• [Problem details]:
Find every line in the records below that contains "computer", and copy it.

[Dataset entries]
+++++
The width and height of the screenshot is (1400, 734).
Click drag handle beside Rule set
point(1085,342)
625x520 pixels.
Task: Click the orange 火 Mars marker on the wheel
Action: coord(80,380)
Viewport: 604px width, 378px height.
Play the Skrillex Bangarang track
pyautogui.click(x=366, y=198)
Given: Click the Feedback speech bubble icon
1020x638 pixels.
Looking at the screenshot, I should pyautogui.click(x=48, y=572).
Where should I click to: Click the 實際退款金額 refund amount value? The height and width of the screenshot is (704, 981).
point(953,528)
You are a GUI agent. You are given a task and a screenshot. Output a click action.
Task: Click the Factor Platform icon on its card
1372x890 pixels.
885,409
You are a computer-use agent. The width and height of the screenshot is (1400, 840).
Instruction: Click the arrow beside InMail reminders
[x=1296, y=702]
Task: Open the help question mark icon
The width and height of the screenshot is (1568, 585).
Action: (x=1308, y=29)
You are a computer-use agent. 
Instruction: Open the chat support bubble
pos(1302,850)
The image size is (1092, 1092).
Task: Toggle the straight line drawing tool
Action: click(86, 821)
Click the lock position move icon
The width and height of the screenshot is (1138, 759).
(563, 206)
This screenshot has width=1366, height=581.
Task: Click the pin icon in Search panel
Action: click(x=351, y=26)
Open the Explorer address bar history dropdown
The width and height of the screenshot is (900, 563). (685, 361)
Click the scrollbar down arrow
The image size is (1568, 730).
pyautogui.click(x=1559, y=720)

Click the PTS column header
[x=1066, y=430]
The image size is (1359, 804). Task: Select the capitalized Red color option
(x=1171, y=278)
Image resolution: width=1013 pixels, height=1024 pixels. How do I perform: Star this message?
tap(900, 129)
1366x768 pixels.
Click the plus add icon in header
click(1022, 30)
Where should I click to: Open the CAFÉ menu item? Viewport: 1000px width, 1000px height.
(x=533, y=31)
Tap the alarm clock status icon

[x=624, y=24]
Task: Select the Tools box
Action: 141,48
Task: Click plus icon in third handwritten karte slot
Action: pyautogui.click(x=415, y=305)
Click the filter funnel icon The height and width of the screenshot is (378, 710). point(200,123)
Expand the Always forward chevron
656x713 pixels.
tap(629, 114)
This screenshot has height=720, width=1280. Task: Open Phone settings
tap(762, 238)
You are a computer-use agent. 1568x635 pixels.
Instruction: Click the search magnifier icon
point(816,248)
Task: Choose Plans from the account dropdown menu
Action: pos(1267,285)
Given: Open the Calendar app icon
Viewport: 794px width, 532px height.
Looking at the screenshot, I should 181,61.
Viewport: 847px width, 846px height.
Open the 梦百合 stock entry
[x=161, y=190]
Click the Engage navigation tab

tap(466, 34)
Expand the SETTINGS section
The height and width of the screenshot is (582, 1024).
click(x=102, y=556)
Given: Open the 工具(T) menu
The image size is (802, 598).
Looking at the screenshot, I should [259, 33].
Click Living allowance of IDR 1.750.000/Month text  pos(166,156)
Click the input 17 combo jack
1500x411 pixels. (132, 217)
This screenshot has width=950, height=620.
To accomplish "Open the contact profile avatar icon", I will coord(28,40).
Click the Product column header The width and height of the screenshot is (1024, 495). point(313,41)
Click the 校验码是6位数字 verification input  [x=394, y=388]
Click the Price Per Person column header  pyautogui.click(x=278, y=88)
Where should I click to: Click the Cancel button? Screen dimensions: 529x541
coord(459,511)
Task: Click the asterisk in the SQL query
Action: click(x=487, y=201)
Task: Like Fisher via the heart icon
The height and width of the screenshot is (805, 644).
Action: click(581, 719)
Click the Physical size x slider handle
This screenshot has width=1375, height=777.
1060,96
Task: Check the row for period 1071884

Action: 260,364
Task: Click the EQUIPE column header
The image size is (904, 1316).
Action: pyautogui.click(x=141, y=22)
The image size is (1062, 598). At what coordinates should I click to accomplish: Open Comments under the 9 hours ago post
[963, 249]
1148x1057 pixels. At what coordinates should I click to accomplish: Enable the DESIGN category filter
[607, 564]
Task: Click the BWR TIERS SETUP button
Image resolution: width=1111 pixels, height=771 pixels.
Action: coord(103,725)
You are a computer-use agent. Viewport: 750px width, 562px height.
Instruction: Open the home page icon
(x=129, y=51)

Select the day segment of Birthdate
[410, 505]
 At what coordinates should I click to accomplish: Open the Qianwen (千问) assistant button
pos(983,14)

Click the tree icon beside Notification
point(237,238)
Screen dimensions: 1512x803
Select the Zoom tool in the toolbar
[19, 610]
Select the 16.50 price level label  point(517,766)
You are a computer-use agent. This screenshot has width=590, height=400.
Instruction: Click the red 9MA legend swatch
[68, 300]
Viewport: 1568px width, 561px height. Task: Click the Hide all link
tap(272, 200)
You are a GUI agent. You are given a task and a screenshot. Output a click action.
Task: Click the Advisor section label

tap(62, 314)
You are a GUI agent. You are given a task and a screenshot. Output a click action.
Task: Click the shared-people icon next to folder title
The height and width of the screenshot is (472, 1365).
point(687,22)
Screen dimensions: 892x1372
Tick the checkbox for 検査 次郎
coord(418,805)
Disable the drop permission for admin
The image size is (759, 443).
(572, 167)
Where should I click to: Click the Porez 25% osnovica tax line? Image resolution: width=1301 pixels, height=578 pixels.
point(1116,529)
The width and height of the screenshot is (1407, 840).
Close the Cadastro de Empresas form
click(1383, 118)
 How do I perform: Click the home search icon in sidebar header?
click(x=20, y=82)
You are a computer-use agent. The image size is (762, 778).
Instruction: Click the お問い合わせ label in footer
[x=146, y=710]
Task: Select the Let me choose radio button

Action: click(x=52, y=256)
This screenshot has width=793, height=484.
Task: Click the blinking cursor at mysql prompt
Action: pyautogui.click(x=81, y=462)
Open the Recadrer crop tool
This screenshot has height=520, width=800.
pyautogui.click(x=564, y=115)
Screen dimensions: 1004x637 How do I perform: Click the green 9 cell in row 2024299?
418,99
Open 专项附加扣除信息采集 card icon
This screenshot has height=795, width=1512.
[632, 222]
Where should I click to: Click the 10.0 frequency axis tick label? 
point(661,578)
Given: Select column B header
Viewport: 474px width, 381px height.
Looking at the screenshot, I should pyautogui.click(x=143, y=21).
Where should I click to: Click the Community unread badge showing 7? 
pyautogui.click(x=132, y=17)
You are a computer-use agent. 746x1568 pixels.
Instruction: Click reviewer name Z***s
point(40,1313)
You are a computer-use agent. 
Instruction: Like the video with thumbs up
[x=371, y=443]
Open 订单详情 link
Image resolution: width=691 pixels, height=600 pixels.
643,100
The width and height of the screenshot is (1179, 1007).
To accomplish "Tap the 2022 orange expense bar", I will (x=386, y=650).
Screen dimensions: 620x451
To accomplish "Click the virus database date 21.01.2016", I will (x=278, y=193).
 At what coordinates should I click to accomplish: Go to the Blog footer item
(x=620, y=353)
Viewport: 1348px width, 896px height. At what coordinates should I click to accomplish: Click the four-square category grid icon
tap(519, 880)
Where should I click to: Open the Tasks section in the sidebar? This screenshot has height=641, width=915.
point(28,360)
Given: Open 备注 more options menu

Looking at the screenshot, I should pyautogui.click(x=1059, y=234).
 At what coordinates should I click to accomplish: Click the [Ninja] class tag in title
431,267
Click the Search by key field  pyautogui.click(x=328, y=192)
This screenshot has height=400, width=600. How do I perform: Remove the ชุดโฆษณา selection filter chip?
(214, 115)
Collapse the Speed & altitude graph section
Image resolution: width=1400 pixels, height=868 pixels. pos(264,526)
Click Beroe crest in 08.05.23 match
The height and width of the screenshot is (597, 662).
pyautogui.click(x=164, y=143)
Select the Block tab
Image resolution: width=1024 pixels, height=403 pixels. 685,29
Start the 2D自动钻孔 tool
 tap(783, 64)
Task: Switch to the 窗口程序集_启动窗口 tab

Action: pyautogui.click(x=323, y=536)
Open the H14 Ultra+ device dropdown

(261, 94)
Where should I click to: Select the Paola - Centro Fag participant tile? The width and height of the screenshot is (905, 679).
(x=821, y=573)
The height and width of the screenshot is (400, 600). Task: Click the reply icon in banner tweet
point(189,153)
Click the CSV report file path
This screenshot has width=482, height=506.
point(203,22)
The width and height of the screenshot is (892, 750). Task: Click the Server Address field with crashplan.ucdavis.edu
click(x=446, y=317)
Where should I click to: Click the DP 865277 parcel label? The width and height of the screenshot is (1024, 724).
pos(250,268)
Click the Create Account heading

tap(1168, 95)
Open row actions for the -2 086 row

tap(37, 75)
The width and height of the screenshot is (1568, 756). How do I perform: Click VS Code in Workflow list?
+++++
• [Written answer]:
You are a computer-use agent. The width and height of the screenshot is (1400, 840).
You are a computer-use agent. 
You are a computer-use agent. 1568x635 pixels.
You are a computer-use agent. Viewport: 750px width, 562px height.
You are a computer-use agent. This screenshot has width=590, height=400.
You are a computer-use agent. The image size is (762, 778).
You are a computer-use agent. 746x1568 pixels.
You are a computer-use agent. 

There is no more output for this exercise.